Ex parte Tipton

Hart, J.,

(after stating the facts). It is contended by counsel for appellant that the probate sale of the homestead upon the application of the guardian was valid under the principles announced in Merrill v. Harris, 65 Ark. 355. If is further contended that the homestead right of the minor ceased when the sale was made and that the homestead then fell back into the residuum of the estate and became subject to administration and sale for the payment of decedent’s debts. So before proceeding to a discussion of what was decided in the case of Merrill v. Harris, it may be well to note the state of our laws on the subject at the time of the decision. Article 9, section 3, of the Constitution of 1874 provides that the homestead of any resident of this State who is married and the head of a family shall be exempt from levy and forced sale except in certain, enumerated cases.
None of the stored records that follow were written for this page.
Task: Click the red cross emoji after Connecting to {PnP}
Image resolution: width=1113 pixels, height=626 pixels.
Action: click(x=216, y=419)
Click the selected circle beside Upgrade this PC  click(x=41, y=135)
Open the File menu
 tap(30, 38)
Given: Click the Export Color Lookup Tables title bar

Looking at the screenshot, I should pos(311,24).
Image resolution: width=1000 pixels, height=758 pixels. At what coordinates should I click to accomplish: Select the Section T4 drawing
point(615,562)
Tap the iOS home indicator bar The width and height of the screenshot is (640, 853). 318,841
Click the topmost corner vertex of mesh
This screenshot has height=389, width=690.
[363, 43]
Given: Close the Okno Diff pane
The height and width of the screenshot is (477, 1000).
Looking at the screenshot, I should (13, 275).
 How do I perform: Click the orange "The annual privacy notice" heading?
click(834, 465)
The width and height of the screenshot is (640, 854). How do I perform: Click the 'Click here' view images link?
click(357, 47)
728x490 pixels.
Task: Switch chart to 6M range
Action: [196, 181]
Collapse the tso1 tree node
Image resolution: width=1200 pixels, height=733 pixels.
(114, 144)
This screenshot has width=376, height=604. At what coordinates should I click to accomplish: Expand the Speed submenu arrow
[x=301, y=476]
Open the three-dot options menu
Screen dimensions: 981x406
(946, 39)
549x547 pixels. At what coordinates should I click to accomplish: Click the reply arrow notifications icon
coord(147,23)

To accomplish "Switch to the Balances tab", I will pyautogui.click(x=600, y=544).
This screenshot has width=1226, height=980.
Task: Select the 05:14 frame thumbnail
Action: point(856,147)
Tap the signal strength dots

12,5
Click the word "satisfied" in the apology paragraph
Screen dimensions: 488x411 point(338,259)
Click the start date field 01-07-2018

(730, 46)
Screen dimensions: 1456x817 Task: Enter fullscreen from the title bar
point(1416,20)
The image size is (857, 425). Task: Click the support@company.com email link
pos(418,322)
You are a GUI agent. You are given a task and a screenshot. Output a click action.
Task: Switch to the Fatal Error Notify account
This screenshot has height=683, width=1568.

Article 9, section 6, reads as follows:

“If the owner- of a homestead die, leaving a widow, but no children, and said widow has no separate homestead in her own right, the same shall be exempt, and the rents and profits thereof shall vest in her during her natural life, provided that if the owner leaves children, one or more, said child or children shall share with said widow and be entitled to half the rents and profits till each of them arrives at twenty-one years of age — each child’s rights to cease at twenty-one years of age — and the shares to go to the younger children, and then all to 'go to the widow, and provided that said widow or children may reside on the homestead or not; and in case of the death of the widow all of said homestead shall be vested in the minor children of'the testator or intestate.”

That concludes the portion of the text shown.